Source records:
- - -

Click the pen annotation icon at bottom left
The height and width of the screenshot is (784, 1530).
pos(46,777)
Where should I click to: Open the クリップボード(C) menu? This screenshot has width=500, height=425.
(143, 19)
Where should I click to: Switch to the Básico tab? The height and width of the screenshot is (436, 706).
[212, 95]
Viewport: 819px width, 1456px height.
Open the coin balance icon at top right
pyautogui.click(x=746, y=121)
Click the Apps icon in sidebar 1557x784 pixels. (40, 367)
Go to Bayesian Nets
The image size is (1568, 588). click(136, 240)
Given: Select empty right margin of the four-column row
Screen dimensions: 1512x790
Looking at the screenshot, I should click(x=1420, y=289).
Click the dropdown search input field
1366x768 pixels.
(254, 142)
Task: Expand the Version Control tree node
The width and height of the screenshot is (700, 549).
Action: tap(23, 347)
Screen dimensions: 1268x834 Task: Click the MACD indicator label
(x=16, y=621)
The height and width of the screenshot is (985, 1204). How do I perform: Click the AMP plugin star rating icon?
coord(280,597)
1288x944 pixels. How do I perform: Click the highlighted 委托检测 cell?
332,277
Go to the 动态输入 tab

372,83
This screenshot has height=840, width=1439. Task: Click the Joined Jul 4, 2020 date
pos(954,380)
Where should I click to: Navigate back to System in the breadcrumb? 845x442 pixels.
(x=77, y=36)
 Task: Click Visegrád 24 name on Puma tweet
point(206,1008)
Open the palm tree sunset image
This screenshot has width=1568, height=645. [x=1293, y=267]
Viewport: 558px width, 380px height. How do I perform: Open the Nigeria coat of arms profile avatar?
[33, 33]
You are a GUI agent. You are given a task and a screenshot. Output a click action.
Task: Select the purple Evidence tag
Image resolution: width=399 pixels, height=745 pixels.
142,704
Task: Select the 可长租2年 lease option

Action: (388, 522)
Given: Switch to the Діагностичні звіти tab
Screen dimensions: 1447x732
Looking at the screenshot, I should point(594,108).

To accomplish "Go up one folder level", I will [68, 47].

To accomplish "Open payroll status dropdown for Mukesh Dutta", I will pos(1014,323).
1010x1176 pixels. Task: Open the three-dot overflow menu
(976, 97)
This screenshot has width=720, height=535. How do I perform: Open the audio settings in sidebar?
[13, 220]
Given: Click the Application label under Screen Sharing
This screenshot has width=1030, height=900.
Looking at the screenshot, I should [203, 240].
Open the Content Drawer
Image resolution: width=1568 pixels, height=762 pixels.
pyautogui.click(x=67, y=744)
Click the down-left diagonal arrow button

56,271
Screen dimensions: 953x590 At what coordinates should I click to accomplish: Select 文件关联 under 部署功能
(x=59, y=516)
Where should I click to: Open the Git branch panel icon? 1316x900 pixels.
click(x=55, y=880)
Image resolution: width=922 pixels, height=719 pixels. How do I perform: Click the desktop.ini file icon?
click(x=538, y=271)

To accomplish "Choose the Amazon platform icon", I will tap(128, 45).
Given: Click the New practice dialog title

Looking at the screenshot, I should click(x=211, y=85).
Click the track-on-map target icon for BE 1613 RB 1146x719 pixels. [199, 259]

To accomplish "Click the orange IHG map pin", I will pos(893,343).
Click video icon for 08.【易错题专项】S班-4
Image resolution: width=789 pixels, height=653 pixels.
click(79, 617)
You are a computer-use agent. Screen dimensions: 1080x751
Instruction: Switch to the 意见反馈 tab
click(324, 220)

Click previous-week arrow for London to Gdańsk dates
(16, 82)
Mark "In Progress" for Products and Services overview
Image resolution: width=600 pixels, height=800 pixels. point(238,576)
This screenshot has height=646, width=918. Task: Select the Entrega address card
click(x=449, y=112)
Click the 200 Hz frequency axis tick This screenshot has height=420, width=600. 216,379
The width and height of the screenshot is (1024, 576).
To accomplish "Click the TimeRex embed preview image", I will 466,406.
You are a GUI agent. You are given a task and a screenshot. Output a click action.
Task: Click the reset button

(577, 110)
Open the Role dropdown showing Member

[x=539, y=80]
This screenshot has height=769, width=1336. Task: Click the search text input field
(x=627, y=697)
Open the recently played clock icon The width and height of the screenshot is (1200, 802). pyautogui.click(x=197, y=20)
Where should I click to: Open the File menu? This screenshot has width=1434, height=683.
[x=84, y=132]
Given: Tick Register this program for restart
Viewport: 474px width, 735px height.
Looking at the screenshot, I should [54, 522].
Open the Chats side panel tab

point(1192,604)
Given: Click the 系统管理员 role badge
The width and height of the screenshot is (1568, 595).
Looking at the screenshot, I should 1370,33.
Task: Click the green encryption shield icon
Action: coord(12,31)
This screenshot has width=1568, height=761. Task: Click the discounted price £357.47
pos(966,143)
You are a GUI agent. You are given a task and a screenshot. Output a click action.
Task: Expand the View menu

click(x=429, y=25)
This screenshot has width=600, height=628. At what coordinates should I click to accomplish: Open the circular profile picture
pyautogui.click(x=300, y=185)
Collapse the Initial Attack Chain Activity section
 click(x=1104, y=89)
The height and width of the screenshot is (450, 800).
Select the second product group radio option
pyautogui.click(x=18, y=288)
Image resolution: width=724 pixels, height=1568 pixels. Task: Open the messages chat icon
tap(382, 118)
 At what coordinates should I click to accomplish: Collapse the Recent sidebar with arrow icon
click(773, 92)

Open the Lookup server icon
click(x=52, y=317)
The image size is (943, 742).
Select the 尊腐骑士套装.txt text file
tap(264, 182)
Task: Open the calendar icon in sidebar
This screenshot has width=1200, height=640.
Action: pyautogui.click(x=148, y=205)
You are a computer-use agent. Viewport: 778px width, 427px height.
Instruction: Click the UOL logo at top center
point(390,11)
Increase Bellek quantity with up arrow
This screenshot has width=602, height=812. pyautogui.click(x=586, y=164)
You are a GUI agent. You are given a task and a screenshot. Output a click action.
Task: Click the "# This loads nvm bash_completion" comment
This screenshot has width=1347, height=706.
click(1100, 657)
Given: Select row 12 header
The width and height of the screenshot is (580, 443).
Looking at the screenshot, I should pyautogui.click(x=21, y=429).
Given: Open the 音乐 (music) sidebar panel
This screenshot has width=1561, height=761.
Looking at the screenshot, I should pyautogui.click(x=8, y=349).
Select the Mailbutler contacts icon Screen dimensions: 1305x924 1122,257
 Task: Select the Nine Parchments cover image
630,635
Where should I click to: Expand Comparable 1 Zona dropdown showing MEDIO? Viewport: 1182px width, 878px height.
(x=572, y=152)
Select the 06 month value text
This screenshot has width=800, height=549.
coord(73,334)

- - -

What to work on:
The expected answer is an exact copy of the lines above, beginning at the line with "The height and width of the screenshot is (985, 1204)." and ending at the line with "Task: Select the purple Evidence tag", with both ends in.

Response to this task:
The height and width of the screenshot is (985, 1204). How do I perform: Click the AMP plugin star rating icon?
coord(280,597)
1288x944 pixels. How do I perform: Click the highlighted 委托检测 cell?
332,277
Go to the 动态输入 tab

372,83
This screenshot has height=840, width=1439. Task: Click the Joined Jul 4, 2020 date
pos(954,380)
Where should I click to: Navigate back to System in the breadcrumb? 845x442 pixels.
(x=77, y=36)
 Task: Click Visegrád 24 name on Puma tweet
point(206,1008)
Open the palm tree sunset image
This screenshot has width=1568, height=645. [x=1293, y=267]
Viewport: 558px width, 380px height. How do I perform: Open the Nigeria coat of arms profile avatar?
[33, 33]
You are a GUI agent. You are given a task and a screenshot. Output a click action.
Task: Select the purple Evidence tag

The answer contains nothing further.